Più di recente, il governo italiano è stato nuovamente messo sotto pressione, dopo che Giorgia Meloni ha annunciato di lavorare a un “Piano Mattei” volto a contrastare l’immigrazione clandestina con iniziative di sviluppo in Africa. Un importante articolo che promuove Transaqua come “il vero piano Mattei” è stato pubblicato lo scorso 30 agosto sulla prestigiosa rivista militare Analisi Difesa e il 24 ottobre Ercole Incalza, uno dei padri dell’alta velocità italiana, ha denunciato sul suo blog “un inconcepibile paradosso: parliamo di dare vita a un Piano Mattei e dimentichiamo di avere un progetto pronto, ma che non conosciamo o non vogliamo conoscere”. Incalza suggerisce al governo di prendere “visione di una simile proposta perché forse potrebbe finalmente fare riferimento, non ad una ipotesi, ma ad una realtà congeniale con ciò che chiamiamo ‘Piano Mattei’.”
Un aspetto importante degli accordi del 2018 fu quello della collaborazione triangolare LCBC-Italia-Cina.
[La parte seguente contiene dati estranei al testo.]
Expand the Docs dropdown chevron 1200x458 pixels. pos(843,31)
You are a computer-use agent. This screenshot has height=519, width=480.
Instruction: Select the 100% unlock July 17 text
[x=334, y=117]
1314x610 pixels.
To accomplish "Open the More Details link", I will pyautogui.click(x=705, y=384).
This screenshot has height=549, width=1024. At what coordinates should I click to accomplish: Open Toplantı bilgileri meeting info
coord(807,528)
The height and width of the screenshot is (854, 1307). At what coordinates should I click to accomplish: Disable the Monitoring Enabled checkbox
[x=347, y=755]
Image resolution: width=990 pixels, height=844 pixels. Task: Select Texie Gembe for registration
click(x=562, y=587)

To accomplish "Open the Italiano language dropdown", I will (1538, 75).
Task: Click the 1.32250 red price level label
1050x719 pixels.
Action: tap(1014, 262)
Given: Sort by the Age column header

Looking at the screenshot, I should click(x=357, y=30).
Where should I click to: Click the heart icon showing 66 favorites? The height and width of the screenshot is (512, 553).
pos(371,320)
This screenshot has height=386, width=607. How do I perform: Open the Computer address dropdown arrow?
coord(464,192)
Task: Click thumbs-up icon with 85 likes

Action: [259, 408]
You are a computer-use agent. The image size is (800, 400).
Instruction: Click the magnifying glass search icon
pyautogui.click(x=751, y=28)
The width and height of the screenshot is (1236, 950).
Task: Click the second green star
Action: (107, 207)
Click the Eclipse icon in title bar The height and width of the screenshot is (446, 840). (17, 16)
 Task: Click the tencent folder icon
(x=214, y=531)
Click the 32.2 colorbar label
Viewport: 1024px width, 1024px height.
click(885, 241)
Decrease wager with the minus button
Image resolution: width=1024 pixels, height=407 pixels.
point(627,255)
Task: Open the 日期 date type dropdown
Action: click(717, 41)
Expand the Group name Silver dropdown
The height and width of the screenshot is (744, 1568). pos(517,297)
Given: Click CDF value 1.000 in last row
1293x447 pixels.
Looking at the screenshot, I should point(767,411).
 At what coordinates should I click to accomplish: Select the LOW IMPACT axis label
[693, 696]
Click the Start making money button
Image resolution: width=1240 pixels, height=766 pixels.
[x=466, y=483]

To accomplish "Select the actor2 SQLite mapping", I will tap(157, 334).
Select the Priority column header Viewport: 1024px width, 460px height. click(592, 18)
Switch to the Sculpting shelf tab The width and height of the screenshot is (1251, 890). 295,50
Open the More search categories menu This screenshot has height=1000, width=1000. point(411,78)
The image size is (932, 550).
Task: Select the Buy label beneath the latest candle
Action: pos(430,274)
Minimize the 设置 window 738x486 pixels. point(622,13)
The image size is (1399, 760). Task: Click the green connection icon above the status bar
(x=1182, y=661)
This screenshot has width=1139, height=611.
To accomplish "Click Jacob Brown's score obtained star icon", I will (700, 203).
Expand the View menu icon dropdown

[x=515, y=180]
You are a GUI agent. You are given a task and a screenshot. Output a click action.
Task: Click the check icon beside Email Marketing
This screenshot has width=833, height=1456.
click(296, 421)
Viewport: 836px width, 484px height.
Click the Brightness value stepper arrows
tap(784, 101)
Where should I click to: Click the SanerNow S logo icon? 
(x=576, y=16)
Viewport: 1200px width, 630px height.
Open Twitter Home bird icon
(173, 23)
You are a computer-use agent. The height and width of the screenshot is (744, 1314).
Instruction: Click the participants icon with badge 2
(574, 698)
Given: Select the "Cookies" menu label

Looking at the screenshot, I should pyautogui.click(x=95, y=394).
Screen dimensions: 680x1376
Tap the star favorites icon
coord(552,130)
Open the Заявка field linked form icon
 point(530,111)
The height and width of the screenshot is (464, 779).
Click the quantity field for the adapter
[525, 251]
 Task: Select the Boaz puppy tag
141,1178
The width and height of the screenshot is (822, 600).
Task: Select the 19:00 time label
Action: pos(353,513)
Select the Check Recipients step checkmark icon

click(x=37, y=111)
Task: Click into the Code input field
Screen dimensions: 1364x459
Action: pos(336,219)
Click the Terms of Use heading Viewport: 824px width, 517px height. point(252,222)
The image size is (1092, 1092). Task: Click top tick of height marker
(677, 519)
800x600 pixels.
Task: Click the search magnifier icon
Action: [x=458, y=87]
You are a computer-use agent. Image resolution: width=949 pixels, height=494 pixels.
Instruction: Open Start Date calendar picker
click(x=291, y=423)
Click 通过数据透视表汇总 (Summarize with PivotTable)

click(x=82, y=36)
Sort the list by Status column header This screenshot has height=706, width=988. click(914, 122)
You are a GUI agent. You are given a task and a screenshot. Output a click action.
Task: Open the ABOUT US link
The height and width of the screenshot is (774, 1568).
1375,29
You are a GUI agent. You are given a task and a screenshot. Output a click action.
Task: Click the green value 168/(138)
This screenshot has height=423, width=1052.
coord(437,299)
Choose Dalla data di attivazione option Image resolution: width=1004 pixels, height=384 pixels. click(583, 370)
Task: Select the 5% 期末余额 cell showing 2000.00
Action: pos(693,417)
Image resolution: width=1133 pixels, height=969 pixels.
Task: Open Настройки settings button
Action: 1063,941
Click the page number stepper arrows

Una delle più grandi aziende cinesi, PowerChina, si è unita all’impresa, firmando un MoU con Bonifica Spa, l’azienda italiana proprietaria del progetto Transaqua. Questa cooperazione triangolare ha anticipato lo spirito con cui l’anno successivo l’allora premier italiano Giuseppe Conte e il presidente cinese Xi Jinping hanno firmato un protocollo d’intesa, con il quale l’Italia ha aderito alla Belt and Road Initiative.
Come ha spiegato l’architetto di quel protocollo d’intesa, l’ex sottosegretario di Stato Michele Geraci, in un’intervista rilasciata al Global Times il 19 ottobre, egli desiderava “cooperare con la Cina per lo sviluppo dell’Africa, con infrastrutture e progetti comuni che avrebbero aiutato l’Africa a svilupparsi. In primo luogo, abbiamo dei ricavi e apriamo nuovi mercati per l’export (…) il motivo [che spinse l’Italia a firmare] era quella di far partecipare l’Italia al più grande progetto di sviluppo infrastrutturale del mondo. E credo che lo sviluppo dei trasporti, delle infrastrutture, dell’energia e dei porti sia la chiave dello sviluppo economico. Sapevamo che c’erano molti altri paesi che partecipavano alla BRI e sapevamo che l’Asia e l’Africa, che hanno una partecipazione più ampia alla BRI, sono i due continenti che cresceranno di più dal punto di vista economico. E quindi, personalmente, ho voluto che l’Italia facesse parte di questo grande progetto, perché avrebbe portato benefici economici e sociali al nostro paese. È una grande opportunità e noi vogliamo farne parte” (https://www.globaltimes.cn/page/202310/1300188.shtml).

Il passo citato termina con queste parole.